WV: I’m not currently translating anything by Andrés, but I know he has a new project he’s working on, which I can’t wait to check out whenever he’s finished. 

I just finished translating a book by Rodrigo Fresán called Mantra, and I’m in the middle of translating Fernando Arumburu’s El niño. This is the sixth novel of Fresán’s I’ve translated and the first of Arumburu’s. I’m pretty excited about both books and authors.

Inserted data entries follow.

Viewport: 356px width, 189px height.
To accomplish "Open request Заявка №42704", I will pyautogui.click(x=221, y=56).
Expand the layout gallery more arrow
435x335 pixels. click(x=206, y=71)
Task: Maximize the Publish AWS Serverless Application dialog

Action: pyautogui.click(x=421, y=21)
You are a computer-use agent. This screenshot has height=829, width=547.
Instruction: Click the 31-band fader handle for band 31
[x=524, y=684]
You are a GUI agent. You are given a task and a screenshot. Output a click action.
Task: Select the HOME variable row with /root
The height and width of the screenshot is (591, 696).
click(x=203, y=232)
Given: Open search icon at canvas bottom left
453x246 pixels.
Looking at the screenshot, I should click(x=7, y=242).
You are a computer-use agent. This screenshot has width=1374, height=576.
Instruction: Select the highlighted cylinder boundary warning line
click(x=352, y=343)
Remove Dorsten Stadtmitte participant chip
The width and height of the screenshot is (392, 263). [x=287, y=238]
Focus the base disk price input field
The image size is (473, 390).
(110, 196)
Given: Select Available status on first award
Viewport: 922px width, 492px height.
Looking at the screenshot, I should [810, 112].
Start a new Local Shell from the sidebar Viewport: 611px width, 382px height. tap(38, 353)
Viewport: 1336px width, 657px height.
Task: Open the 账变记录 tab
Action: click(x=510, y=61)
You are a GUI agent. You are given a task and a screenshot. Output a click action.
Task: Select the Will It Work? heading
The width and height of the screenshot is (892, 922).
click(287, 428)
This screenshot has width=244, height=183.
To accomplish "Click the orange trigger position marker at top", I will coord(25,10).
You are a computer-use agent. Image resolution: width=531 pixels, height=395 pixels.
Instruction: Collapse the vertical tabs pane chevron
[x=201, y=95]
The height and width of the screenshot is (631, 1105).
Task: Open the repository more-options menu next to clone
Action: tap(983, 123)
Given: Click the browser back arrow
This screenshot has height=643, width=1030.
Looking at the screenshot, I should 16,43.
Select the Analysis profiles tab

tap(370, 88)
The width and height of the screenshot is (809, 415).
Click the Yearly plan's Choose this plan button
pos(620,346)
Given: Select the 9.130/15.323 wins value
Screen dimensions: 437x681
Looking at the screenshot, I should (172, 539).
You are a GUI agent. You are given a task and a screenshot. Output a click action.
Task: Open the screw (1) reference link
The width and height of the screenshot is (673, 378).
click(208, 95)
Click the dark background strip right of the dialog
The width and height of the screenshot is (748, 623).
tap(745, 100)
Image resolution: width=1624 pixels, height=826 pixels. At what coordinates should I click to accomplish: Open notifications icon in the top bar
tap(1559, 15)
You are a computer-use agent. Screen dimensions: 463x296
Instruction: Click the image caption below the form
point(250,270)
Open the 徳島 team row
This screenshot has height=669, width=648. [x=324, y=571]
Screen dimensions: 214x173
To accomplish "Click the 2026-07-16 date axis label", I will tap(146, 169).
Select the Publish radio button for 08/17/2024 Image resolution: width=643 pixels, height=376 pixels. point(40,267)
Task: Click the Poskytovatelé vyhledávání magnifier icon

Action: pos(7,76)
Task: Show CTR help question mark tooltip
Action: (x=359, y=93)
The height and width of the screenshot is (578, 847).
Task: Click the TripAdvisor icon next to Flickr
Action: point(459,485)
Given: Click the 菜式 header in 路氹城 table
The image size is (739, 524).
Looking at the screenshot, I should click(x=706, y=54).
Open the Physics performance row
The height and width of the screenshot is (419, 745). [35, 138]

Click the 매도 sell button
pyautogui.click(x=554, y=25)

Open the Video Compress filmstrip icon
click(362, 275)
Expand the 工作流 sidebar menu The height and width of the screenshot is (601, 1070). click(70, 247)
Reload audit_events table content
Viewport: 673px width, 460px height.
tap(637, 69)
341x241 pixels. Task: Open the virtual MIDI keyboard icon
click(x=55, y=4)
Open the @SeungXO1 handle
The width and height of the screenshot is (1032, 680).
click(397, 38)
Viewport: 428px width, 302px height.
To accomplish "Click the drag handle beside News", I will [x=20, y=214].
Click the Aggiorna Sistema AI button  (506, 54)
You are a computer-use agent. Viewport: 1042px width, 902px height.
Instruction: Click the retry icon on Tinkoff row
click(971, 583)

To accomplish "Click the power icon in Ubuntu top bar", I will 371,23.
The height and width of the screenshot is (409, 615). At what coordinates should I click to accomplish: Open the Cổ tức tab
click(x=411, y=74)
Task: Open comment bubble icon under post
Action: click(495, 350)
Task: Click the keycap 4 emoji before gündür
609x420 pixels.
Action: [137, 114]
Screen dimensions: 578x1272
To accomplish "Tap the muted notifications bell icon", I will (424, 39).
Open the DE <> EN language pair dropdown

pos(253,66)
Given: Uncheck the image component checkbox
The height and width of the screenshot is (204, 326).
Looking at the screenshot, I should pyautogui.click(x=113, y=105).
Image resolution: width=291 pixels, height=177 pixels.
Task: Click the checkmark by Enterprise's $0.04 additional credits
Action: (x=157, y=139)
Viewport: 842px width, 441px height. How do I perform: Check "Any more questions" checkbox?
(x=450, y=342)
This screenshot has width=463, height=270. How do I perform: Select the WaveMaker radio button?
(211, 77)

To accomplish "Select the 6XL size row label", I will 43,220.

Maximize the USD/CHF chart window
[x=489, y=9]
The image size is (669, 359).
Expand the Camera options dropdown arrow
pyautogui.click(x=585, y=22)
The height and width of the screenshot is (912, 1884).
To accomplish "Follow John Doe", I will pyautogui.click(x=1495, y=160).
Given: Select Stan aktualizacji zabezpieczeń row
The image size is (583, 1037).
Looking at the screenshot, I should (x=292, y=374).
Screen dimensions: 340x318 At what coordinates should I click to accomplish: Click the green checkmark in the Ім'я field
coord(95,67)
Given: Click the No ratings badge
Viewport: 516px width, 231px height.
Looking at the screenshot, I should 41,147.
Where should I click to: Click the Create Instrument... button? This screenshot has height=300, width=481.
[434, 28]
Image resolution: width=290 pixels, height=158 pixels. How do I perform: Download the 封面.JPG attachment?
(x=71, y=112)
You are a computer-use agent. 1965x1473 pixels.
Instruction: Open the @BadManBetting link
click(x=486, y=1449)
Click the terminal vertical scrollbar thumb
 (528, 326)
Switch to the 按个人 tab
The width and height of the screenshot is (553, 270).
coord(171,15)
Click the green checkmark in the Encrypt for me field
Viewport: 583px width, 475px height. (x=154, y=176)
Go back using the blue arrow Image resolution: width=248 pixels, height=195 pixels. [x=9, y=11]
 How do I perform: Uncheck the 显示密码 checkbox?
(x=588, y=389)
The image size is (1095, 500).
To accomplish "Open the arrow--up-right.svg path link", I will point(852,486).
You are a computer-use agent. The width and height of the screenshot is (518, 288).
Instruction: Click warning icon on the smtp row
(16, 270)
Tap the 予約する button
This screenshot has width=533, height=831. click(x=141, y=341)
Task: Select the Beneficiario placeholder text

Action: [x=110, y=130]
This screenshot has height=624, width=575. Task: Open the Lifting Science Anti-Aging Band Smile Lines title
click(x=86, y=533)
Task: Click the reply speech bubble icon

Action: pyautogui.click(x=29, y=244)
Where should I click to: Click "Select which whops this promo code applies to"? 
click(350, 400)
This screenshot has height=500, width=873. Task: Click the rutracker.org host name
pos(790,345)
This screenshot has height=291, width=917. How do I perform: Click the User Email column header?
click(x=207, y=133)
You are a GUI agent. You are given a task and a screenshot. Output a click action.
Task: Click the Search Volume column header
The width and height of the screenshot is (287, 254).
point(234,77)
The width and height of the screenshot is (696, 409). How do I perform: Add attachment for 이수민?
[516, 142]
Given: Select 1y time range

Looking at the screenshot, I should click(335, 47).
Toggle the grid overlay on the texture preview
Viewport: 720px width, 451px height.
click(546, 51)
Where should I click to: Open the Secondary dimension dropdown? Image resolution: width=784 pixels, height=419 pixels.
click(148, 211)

Through Will Vanderhyden’s translation, Gloria becomes not just a story of one woman’s life, but a testament to the delicate, intricate art of carrying a writer’s vision across languages. Vanderhyden’s deep respect for Andrés Felipe Solano’s sensibility—his precision, atmosphere, and layered narrative—shines in his thoughtful approach to voice, perspective, and ambiguity. As Gloria reaches new readers in English, the novel invites us into its richly intimate world, while also reminding us of the translator’s quiet but essential role: bridging distances so that literature may resonate universally.  


Gloria

Andrés Felipe Solano, translated by Will Vanderhyden


Centered around a real-life, historic concert at Madison Square Garden, this wide-ranging and nostalgic novel spans two continents and five decades as it charts the interlaced lives of a mother and son in New York CityIt is a bright spring Saturday: April 11, 1970. The famous Argentine singer Sandro is about to become the first Latin American to perform at Madison Square Garden, and Gloria will be one of the lucky attendees at what will be a legendary concert. At just twenty years old, the young woman walks through the electric streets of New York City full of hope and possibility. The disturbing images she recently encountered at her job at a photographic laboratory, the trauma of a father who was murdered when she was a child, and even the long-term prospects of her relationship with Tigre, her irascible boyfriend, are problems for another day. This day should be perfect and should last forever. Which it will, in surprising and unexpected ways. Five decades later, Gloria’s son reflects on his mother’s life and realizes that their formative years–imprinted as they are by sojourns in New York at exactly the same age–are a bridge between generations that draws the pair closer through a shared sense of longing and potential. A novel of mothers and sons spanning New York City, Colombia, and Miami, Gloria is a sophisticated and daring excavation of a woman’s life that asks us to consider how the choices we make in our youth reverberate throughout our possible futures.